Sanders then went on to explain that his definition includes fighting for democracy and against authoritarianism.

But Sanders has not always fought against authoritarianism in general or even the specific variety that existed in the Soviet Union.

During the 1980s, Sanders was a virtual apologist for communist states, praising the way the system allegedly worked better than the capitalist model in the United States, as the Washington Examiner noted. After a trip to the Soviet Union, Sanders was effusive in his praise of the country’s planned economy.

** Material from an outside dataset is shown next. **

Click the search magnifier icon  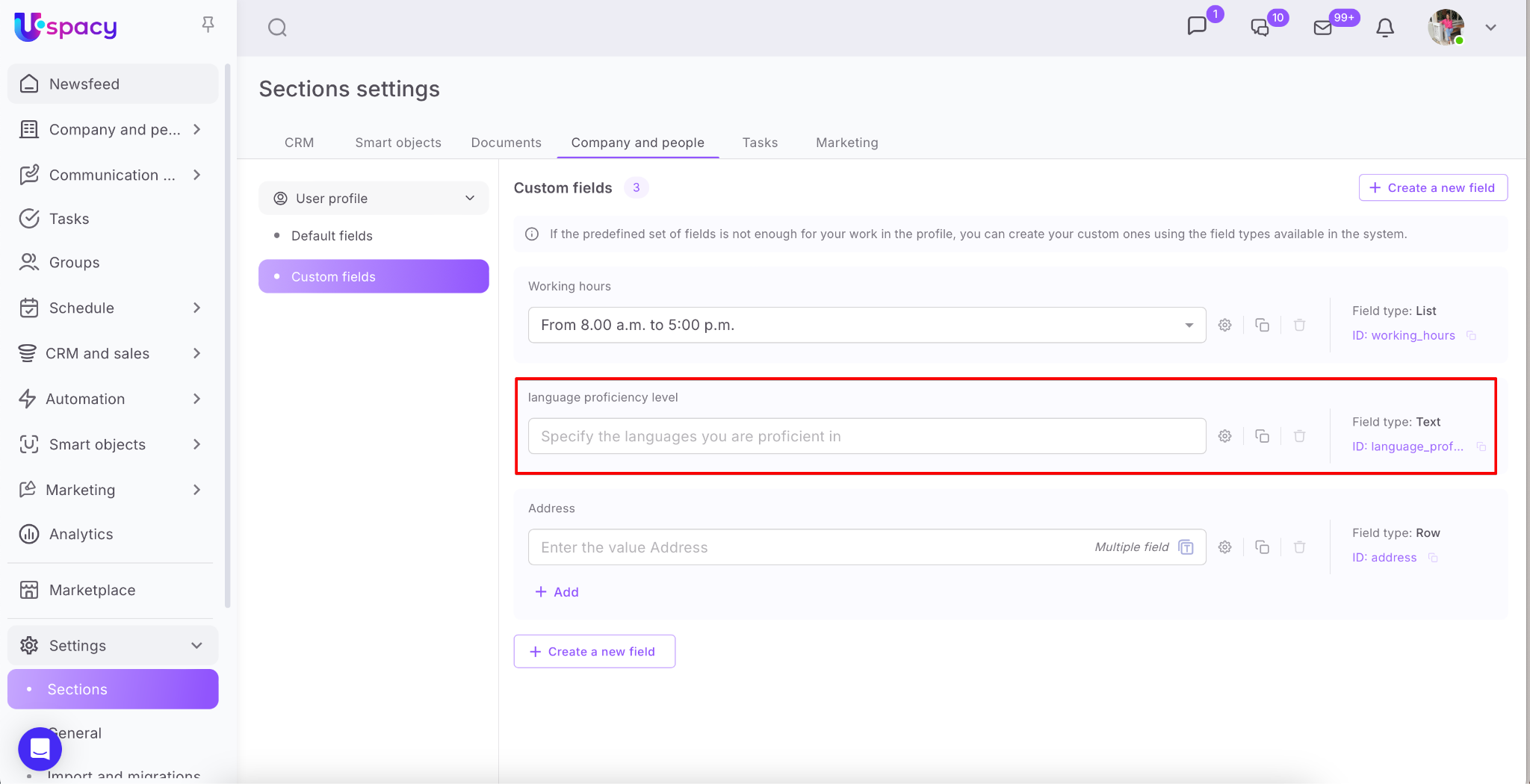click(277, 28)
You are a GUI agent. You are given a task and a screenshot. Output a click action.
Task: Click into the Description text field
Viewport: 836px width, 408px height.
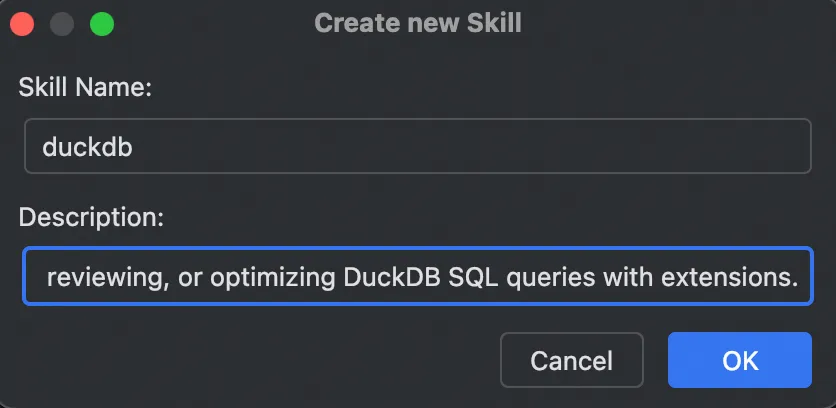[417, 276]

“There are some things that [the Soviet Union does] better than we do and which were, in fact, quite impressive. Subway systems in in Moscow costs 5 kopecs — or 7 cents. Faster, cleaner, more attractive and more efficient than any in the U.S. — and cheap,” Sanders noted, according to the Examiner. “The train trip that we took from Leningrad to Moscow — for Soviet citizens — was very cheap.” Sanders was also enthusiastic about “programs for youth and workers” that he said he observed in the USSR. (RELATED: Former Swedish PM Carl Bildt Mocks Bernie Sanders For Soviet Union Visit In Tweet)

Sanders was also impressed with Cuba’s “democracy,” which he said was “providing their people with free health care, free education, free housing … they are in fact creating a very different value system than the one we are familiar with.”

U.S. 2020 Democratic presidential candidate and Senator Bernie Sanders participates in a moderated discussion at the We the People Summit in Washington

U.S. 2020 Democratic presidential candidate and Senator Bernie Sanders participates in a moderated discussion at the We the People Summit in Washington, U.S., Apr. 2019. REUTERS/Carlos Barria.

As for his insistence that he has not condoned the bad behavior of Venezuela, the senator recently hired David Sirota as an advisor and speechwriter for Sanders’ presidential campaign. Sirota lauded the “economic miracle” supposedly created in that country by strongman Hugo Chavez.

The FBI also investigated Bernie Sanders in the 1980s for his association with Marxist groups and his support of the far-left Sandinista regime in Nicaragua.